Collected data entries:
□ □ □

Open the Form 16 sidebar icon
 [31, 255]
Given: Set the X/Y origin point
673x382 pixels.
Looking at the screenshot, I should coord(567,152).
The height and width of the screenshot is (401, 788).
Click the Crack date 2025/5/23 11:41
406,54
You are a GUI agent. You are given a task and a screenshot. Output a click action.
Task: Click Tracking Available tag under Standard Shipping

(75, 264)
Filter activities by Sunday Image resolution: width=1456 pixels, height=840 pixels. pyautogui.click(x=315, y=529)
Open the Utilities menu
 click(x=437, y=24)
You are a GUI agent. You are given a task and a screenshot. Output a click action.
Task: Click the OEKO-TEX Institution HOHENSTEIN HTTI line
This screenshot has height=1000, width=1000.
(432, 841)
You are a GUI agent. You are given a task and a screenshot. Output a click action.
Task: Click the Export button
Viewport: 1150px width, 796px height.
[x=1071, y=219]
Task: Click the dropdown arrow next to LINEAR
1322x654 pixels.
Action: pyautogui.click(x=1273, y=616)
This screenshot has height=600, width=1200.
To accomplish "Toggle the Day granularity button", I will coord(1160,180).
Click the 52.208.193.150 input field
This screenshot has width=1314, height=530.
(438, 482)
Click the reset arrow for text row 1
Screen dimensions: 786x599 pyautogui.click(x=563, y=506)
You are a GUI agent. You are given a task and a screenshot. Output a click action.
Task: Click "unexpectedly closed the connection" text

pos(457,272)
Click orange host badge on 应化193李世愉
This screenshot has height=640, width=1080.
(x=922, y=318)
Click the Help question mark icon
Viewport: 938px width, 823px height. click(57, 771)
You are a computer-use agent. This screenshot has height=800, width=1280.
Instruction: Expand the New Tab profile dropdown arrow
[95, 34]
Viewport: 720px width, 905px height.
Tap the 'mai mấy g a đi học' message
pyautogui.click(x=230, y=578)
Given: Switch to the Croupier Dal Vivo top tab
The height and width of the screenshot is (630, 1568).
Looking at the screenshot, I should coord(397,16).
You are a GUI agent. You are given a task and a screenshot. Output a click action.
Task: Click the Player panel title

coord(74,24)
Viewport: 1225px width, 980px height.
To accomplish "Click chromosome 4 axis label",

□ □ □

• **Work to be completed**: Each line above must be printed exactly as it appears.

• **Expected output**:
Open the Form 16 sidebar icon
 [31, 255]
Given: Set the X/Y origin point
673x382 pixels.
Looking at the screenshot, I should coord(567,152).
The height and width of the screenshot is (401, 788).
Click the Crack date 2025/5/23 11:41
406,54
You are a GUI agent. You are given a task and a screenshot. Output a click action.
Task: Click Tracking Available tag under Standard Shipping

(75, 264)
Filter activities by Sunday Image resolution: width=1456 pixels, height=840 pixels. pyautogui.click(x=315, y=529)
Open the Utilities menu
 click(x=437, y=24)
You are a GUI agent. You are given a task and a screenshot. Output a click action.
Task: Click the OEKO-TEX Institution HOHENSTEIN HTTI line
This screenshot has height=1000, width=1000.
(432, 841)
You are a GUI agent. You are given a task and a screenshot. Output a click action.
Task: Click the Export button
Viewport: 1150px width, 796px height.
[x=1071, y=219]
Task: Click the dropdown arrow next to LINEAR
1322x654 pixels.
Action: pyautogui.click(x=1273, y=616)
This screenshot has height=600, width=1200.
To accomplish "Toggle the Day granularity button", I will coord(1160,180).
Click the 52.208.193.150 input field
This screenshot has width=1314, height=530.
(438, 482)
Click the reset arrow for text row 1
Screen dimensions: 786x599 pyautogui.click(x=563, y=506)
You are a GUI agent. You are given a task and a screenshot. Output a click action.
Task: Click "unexpectedly closed the connection" text

pos(457,272)
Click orange host badge on 应化193李世愉
This screenshot has height=640, width=1080.
(x=922, y=318)
Click the Help question mark icon
Viewport: 938px width, 823px height. click(57, 771)
You are a computer-use agent. This screenshot has height=800, width=1280.
Instruction: Expand the New Tab profile dropdown arrow
[95, 34]
Viewport: 720px width, 905px height.
Tap the 'mai mấy g a đi học' message
pyautogui.click(x=230, y=578)
Given: Switch to the Croupier Dal Vivo top tab
The height and width of the screenshot is (630, 1568).
Looking at the screenshot, I should coord(397,16).
You are a GUI agent. You are given a task and a screenshot. Output a click action.
Task: Click the Player panel title

coord(74,24)
Viewport: 1225px width, 980px height.
To accomplish "Click chromosome 4 axis label",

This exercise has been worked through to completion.